To do: Add 55 to every coordinate in the answers on the lines between the ones holding "[Visa och dölj sök på webbplatsen] (627, 35)" and "[Search] (283, 20)", inclusive, and write out only those lines again, requests included. Leave the pictures out.

Entries supplied:

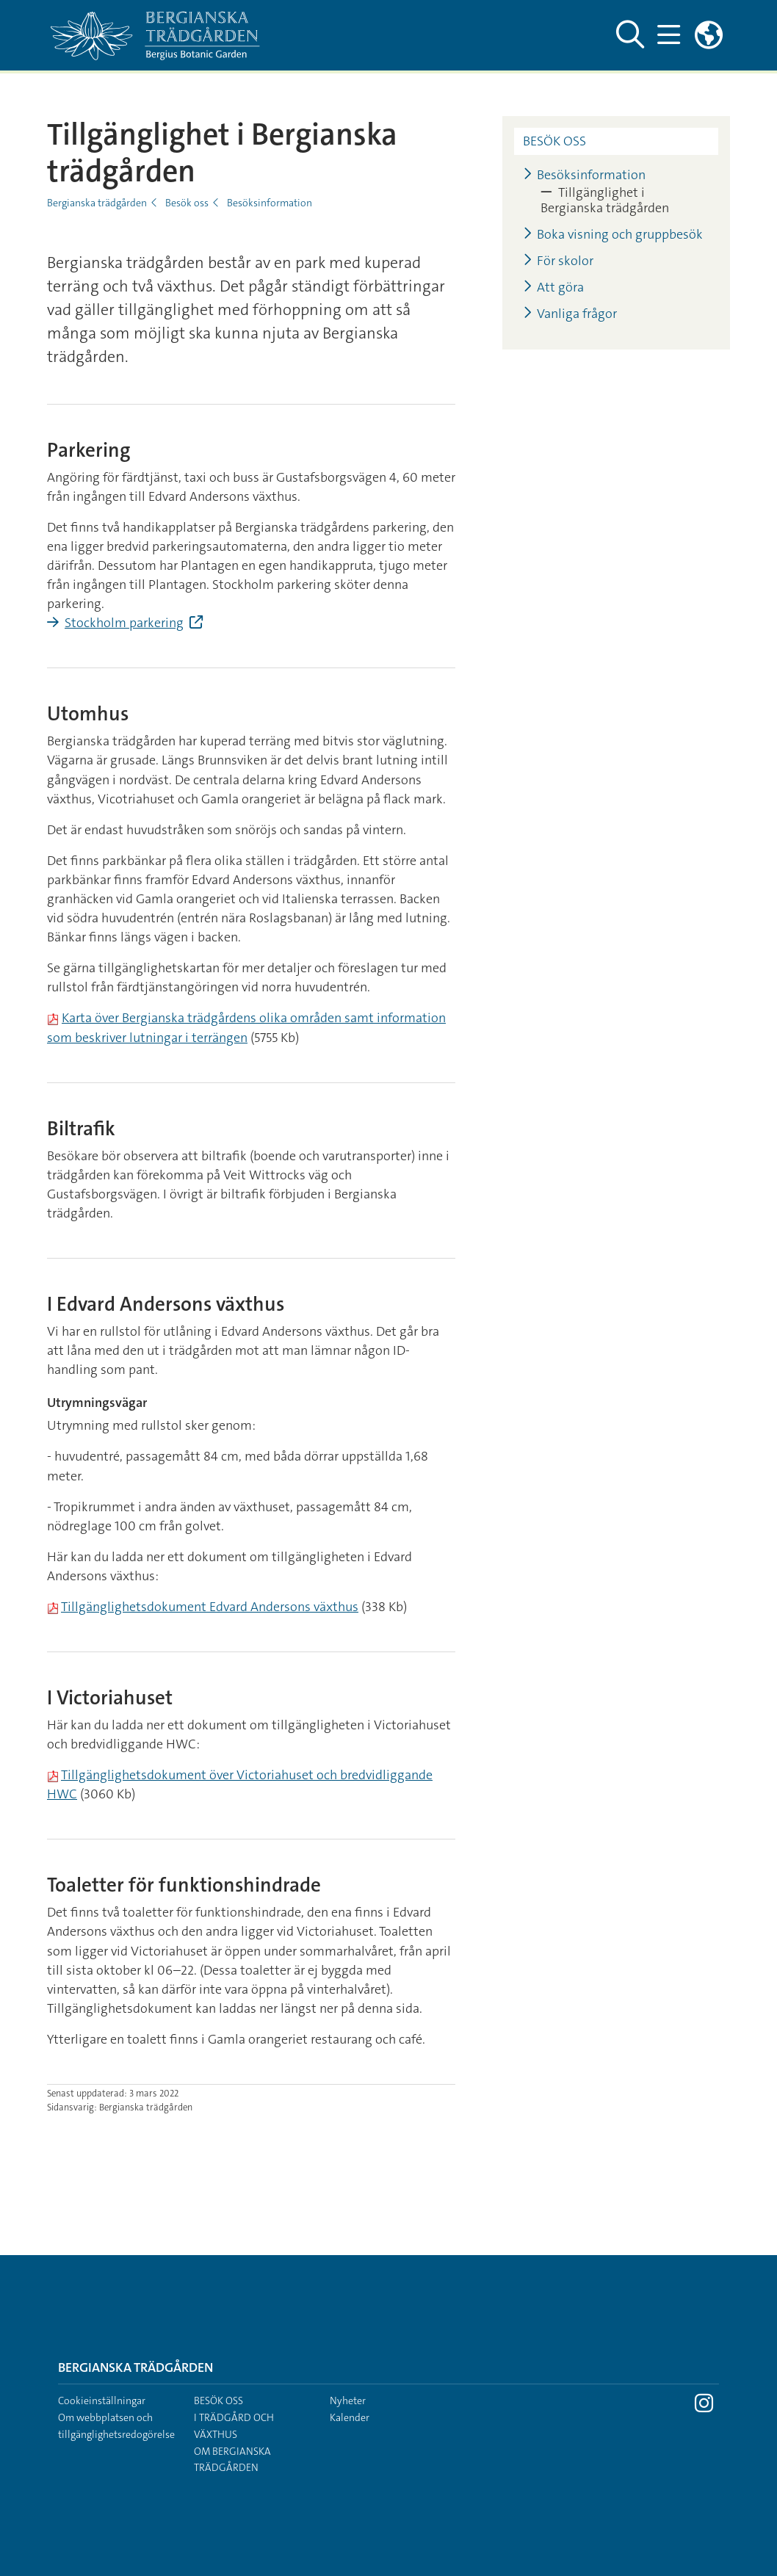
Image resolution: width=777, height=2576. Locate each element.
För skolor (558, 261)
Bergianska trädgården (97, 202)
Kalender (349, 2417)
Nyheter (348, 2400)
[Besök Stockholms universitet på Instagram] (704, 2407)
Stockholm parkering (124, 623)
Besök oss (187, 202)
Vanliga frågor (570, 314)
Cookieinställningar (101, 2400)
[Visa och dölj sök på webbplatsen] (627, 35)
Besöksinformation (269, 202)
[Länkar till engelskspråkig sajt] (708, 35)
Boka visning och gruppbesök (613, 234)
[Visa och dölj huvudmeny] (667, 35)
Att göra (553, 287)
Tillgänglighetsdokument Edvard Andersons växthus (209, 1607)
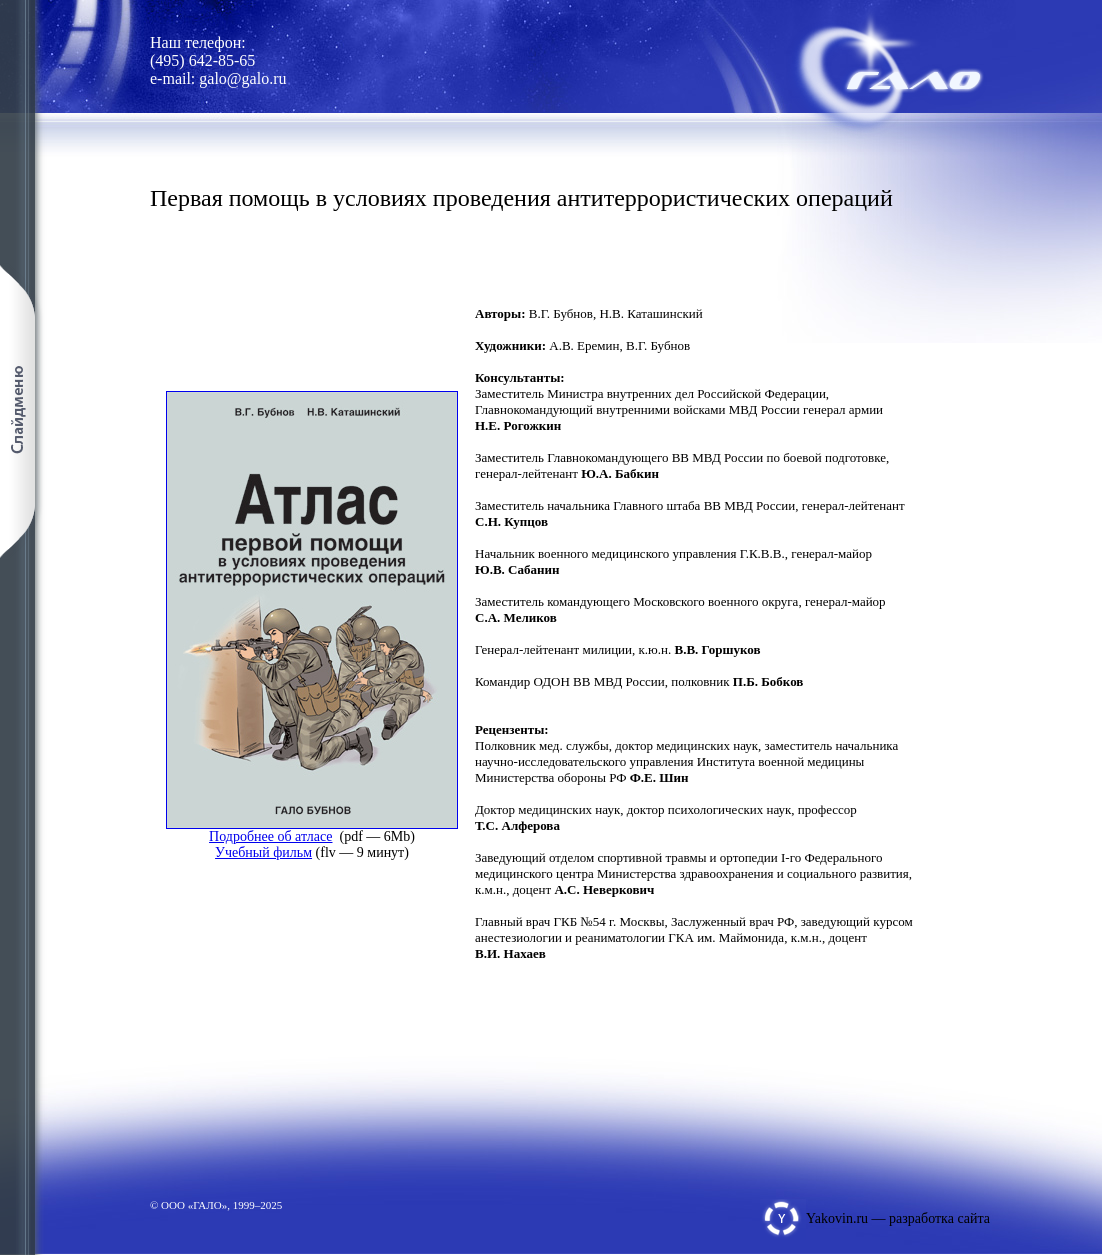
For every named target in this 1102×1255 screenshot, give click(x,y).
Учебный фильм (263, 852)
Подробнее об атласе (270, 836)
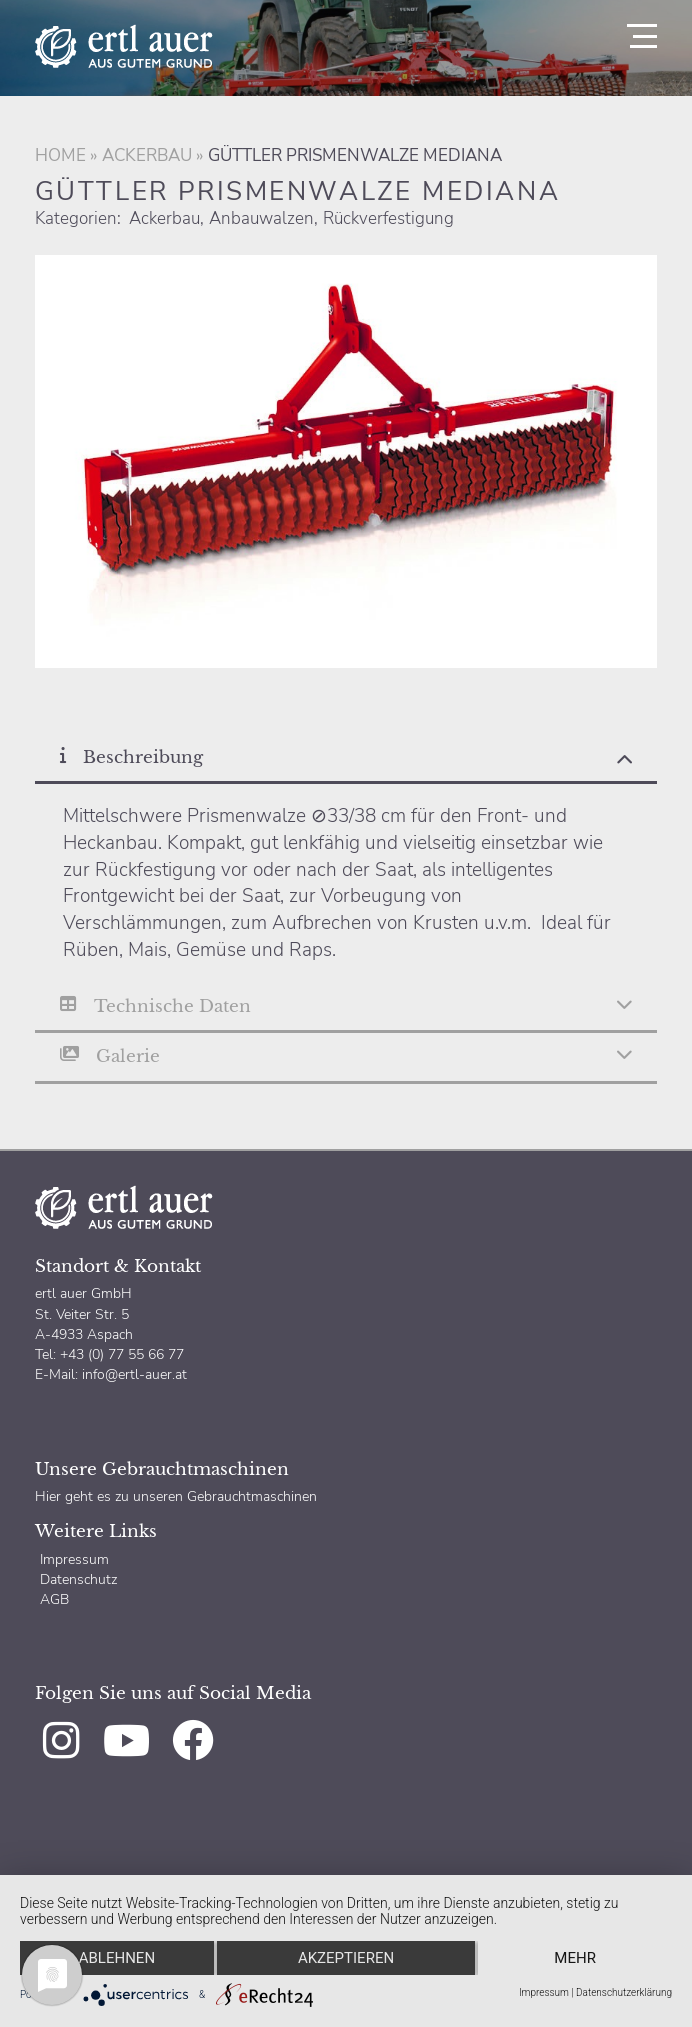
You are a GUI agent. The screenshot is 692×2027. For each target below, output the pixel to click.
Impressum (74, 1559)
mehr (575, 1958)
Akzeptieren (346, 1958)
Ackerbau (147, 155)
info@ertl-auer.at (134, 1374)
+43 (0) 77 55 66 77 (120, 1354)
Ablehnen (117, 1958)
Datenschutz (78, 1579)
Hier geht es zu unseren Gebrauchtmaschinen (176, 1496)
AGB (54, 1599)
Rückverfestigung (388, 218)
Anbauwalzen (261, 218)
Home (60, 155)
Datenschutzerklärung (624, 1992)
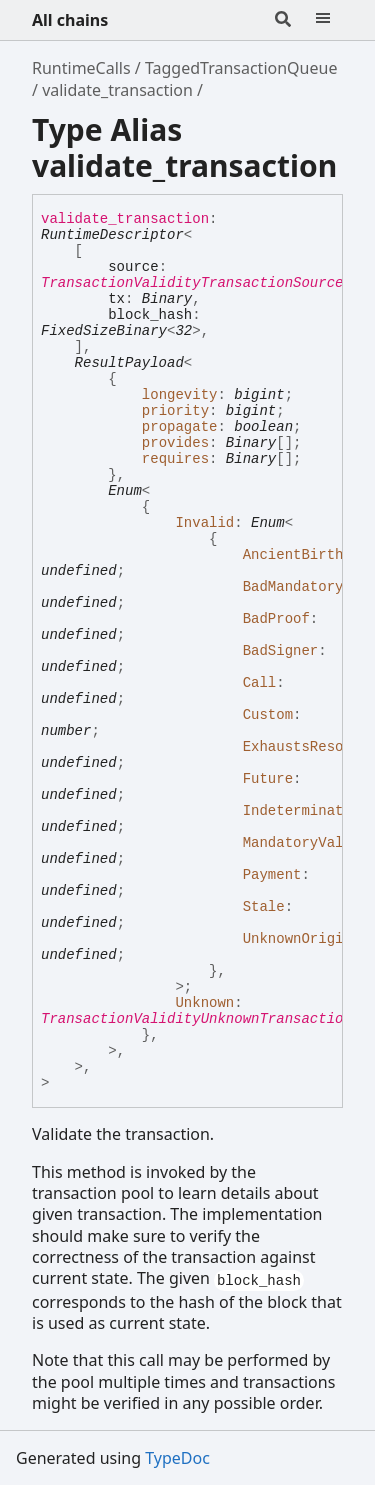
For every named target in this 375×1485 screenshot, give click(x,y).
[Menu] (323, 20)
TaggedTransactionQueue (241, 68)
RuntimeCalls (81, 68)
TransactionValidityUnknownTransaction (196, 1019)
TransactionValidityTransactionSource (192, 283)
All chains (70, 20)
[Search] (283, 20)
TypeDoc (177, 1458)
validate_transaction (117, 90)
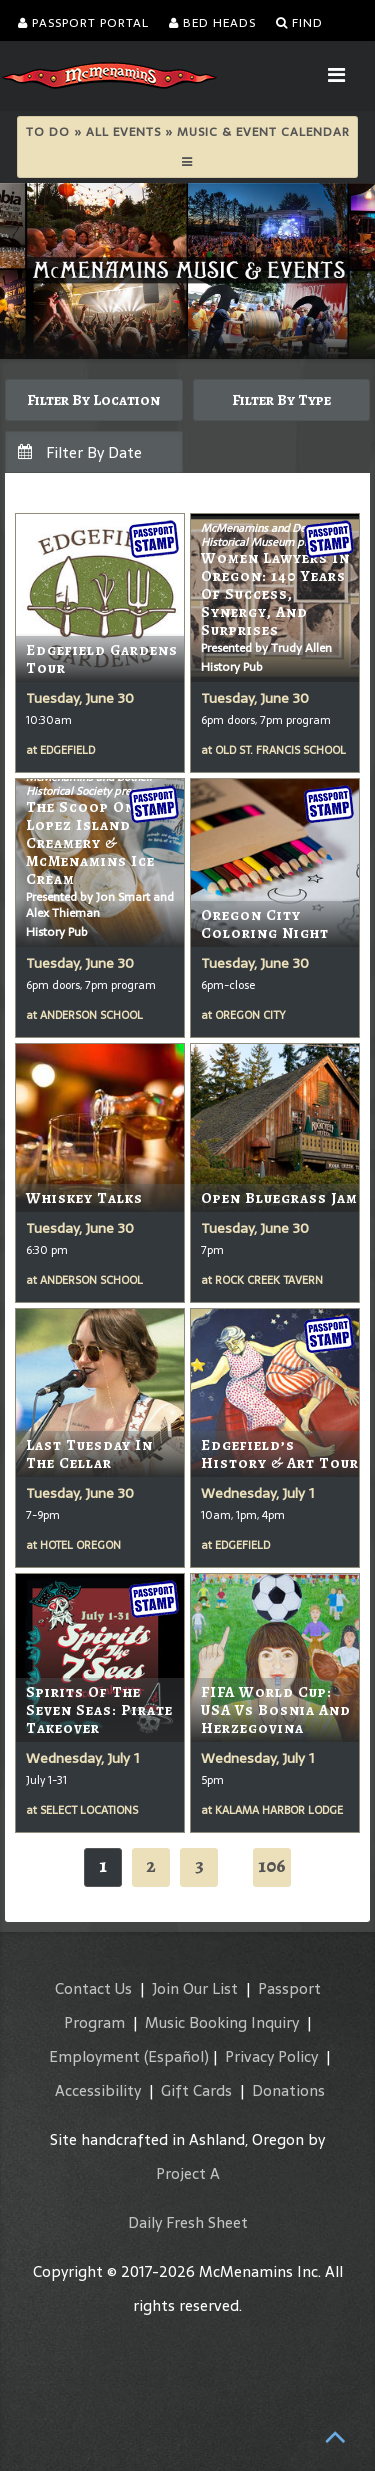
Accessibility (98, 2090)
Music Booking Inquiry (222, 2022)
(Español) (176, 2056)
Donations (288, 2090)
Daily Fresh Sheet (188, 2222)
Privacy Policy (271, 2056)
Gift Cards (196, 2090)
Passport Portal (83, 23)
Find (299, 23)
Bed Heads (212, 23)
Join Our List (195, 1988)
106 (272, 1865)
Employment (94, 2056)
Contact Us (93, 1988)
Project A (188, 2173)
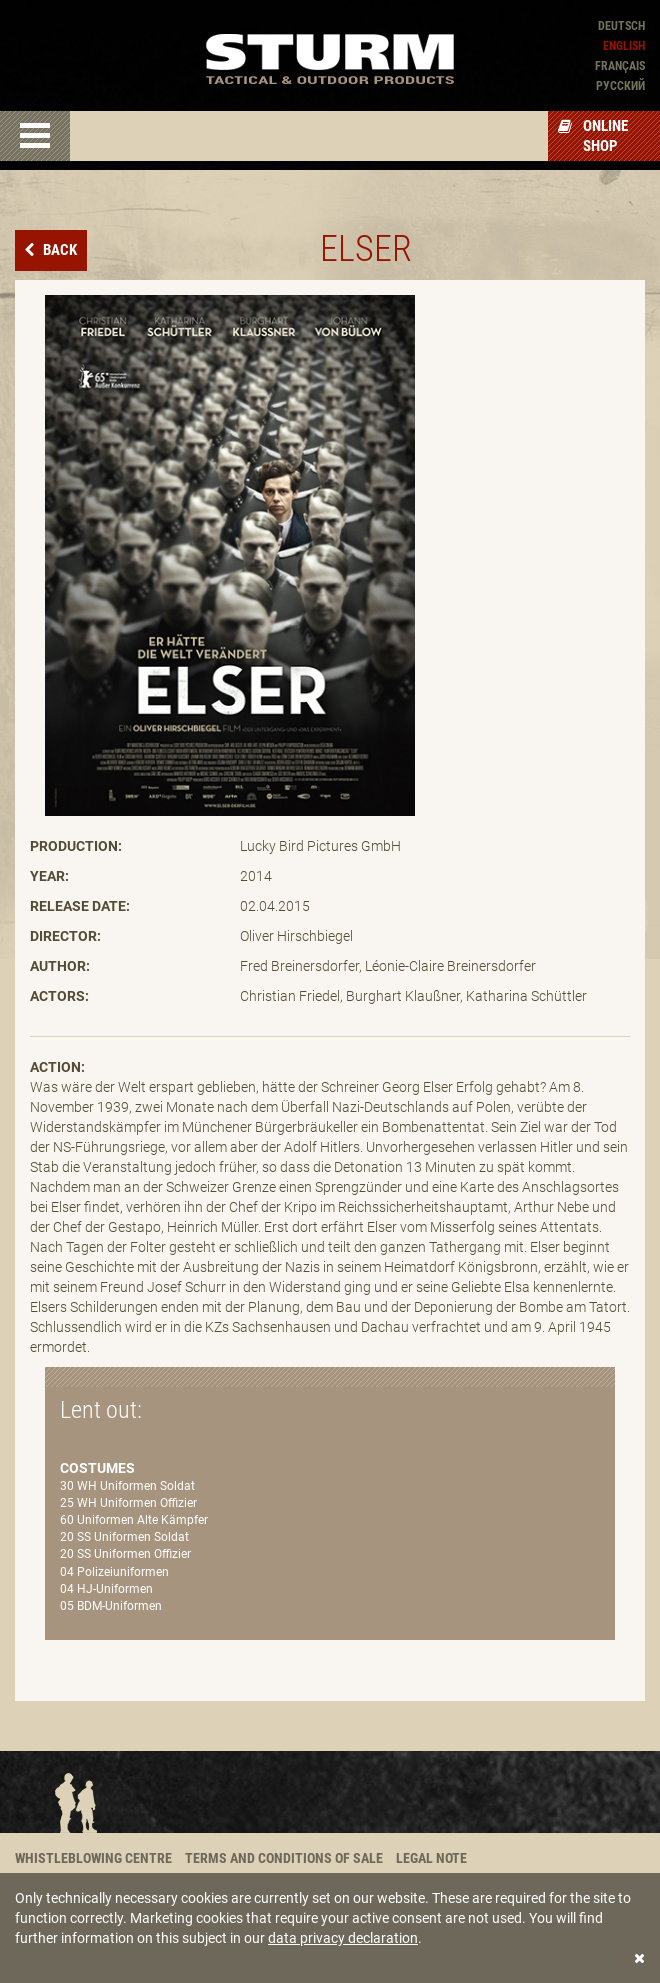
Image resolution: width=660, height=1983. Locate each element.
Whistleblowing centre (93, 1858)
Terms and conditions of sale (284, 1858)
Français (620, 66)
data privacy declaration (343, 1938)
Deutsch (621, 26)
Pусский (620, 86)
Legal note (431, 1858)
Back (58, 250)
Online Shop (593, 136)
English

Answer to this problem:
[Visa och dölj sök på webbplatsen] (682, 90)
Besöksinformation (324, 257)
[Länkar till engelskspråkig sajt] (763, 90)
Boka visning och gruppbesök (668, 289)
[Visa och dölj huvudmeny] (722, 90)
Att göra (608, 342)
Tillgänglighetsdokument Edvard Andersons växthus (264, 1662)
For every named target in this 1102×1255 screenshot, give click(x,y).
Учебный фильм (318, 907)
Подробнее об атласе (325, 891)
You are a GUI agent. The screenshot is 692×2027. For each target below, output the pixel to click.
Impressum (129, 1614)
mehr (630, 2013)
Akzeptieren (401, 2013)
Ackerbau (202, 210)
info@ertl-auer.at (189, 1429)
+43 (0) 77 55 66 77 (175, 1409)
Ablehnen (172, 2013)
Datenschutz (133, 1634)
Hier geht es zu unseren Gebrauchtmaschinen (231, 1551)
AGB (109, 1654)
Rückverfestigung (443, 273)
Anbauwalzen (316, 273)
Home (115, 210)
Datenschutzerklärung (679, 2047)
For every named target in this 375×1485 screenshot, give click(x,y).
[Menu] (378, 75)
TaggedTransactionQueue (296, 123)
RuntimeCalls (136, 123)
TransactionValidityUnknownTransaction (251, 1074)
TransactionValidityTransactionSource (247, 338)
All chains (125, 75)
[Search] (338, 75)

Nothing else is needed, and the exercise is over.